In this regard, we have developed an integrated dual-modality imaging system that combines optical
coherence microscopy (OCM) and dual-channel confocal fluorescence microscopy (CFM) to enable the
simultaneous measurements of fluorescence and reflectance from deep tissue layers. The combined system
provides a unique opportunity to inform cells’ behavior in their natural environment by offering complementary
information not available with either system alone. CFM interogates the distribution of fluorescently labeled
molecules in cells. OCM is a label-free, episcopic method providing information about the cell boundaries,
extracellular matrix, and thickness changes in layers of normal and pathogenic tissues.
Despite its potential, the integration of these technologies is incomplete without the capability of concurrent
volumetric imaging allowing the tracking of cell dynamics progressively in the same specimen.
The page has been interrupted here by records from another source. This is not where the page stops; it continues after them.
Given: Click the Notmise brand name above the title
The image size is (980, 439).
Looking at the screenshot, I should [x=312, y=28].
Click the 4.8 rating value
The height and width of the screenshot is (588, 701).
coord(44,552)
As for scanning-
based systems, fast volumetric imaging in OCM and CFM requires dynamic focusing at the level of individual
scanning points, which is challenging due to the limited temporal resolution of dynamic focusing devices.
This project aims to establish the capability of the tunable acoustic gradient lens, the fastest dynamic
focusing technology to date, in OCM and CFM to enable a fast volumetric and concurrent imaging of
depth-resolved reflectance and fluorescence from deep tissue layers in vivo. This integration will have a
tremendous impact on biomedical research as OCM and CFM technologies remain the most affordable, flexible,
and the latter is readily available in many research facilities. We propose the following two specific aims:
Aim 1: Enable fast volumetric imaging in confocal fluorescence microscopy.
Aim 2: Enable extended depth-of-field in optical coherence microscopy.
Significance
The ability to concurrently acquire volumetric information such as reflectance and fluorescence rapidly from
deep tissue layers will provide a powerful tool for longitudinal investigations into developmental and
pathophysiological mechanisms in various research fields and facilitate in vivo cell tracking in the same
specimen while increasing the rigor and reproducibility of studies by decreasing the inter-subject variability that
can affect the outcomes of cellular processes.

## Key facts

- **NIH application ID:** 10877767
- **Project number:** 5R21EB034938-02
- **Recipient organization:** TRUSTEES OF INDIANA UNIVERSITY
- **Principal Investigator:** Patrice Tankam
- **Activity code:** R21 (R01, R21, SBIR, etc.)
- **Funding institute:** NIH
- **Fiscal year:** 2024
- **Award amount:** $310,278
- **Award type:** 5
- **Project period:** 2023-07-01 → 2025-12-31

## Primary source

NIH RePORTER: https://reporter.nih.gov/project-details/10877767

## Citation

> US National Institutes of Health, RePORTER application 10877767, Concurrent volumetric imaging with multimodal optical systems (5R21EB034938-02). Retrieved via AI Analytics 2026-05-26 from https://api.ai-analytics.org/grant/nih/10877767. Licensed CC0.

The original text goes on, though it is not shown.